Anyone have this issue where they just get… extremely lazy or demotivated?

Especially when it’s going well?

Yes, complacency and being overwhelmed are two completely different things… but I’ve had so much trouble with both.

I’ve had several small businesses over the years. All of it go well, then I fuck it up.

Recently, I started a store selling things. It’s going really well… but of course… I should be diversifying my inventory. Because some months I would literally make $100, and other months, I’d make $15,000. I have a LOT of free time, and A LOT of ideas, I have 4 things swirling in my head that I know I should get started on.
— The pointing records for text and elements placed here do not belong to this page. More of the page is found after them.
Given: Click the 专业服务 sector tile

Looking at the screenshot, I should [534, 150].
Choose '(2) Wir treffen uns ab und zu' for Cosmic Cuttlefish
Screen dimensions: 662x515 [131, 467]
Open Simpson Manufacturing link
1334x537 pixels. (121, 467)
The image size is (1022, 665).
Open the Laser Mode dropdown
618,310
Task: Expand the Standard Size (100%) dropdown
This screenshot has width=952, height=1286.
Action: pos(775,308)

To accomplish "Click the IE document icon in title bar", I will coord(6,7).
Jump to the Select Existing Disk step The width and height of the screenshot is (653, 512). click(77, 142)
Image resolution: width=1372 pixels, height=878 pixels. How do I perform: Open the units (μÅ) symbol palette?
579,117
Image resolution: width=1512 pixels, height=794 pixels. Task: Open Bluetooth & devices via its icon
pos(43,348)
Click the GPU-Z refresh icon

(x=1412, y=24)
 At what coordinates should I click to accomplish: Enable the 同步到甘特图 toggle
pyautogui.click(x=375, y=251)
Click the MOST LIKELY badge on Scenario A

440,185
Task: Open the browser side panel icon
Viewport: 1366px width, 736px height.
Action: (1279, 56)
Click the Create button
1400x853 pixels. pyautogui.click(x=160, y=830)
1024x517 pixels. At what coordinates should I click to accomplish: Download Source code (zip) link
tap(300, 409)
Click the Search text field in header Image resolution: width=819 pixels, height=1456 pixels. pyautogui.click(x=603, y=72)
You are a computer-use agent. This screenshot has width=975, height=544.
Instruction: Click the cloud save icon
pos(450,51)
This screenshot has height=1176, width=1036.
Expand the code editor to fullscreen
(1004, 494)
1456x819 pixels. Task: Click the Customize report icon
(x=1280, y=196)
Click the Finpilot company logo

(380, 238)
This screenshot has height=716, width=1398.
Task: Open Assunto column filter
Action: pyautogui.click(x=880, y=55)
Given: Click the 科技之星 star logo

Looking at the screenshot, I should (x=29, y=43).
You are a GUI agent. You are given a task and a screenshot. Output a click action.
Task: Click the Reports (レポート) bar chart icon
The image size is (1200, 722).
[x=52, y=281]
But it feels like I’m just STUCK. In the back of my head I always think “I have so much on my plate already… I have to make this, and ship that, it’s too much!” But I look at my day and I literally spend 3 hours working… I have so much free time to work on other things.

It’s complacency. “It’s going good enough, so why work harder”, even though I know those $100 months are scary and I might not be able to make enough to pay my rent…

I know I should start those 4 other things I have in my head. For example, I used to make custom furniture and I get commissioned for it. It’s easy, I’m experienced, I already have the clients, and it’ll help out with paying for things on those $100/months.

But… I just sit here. Typing on Reddit instead of just doing it.

I need a way to light a fire under my ass… but I always feel either overwhelmed or complacent.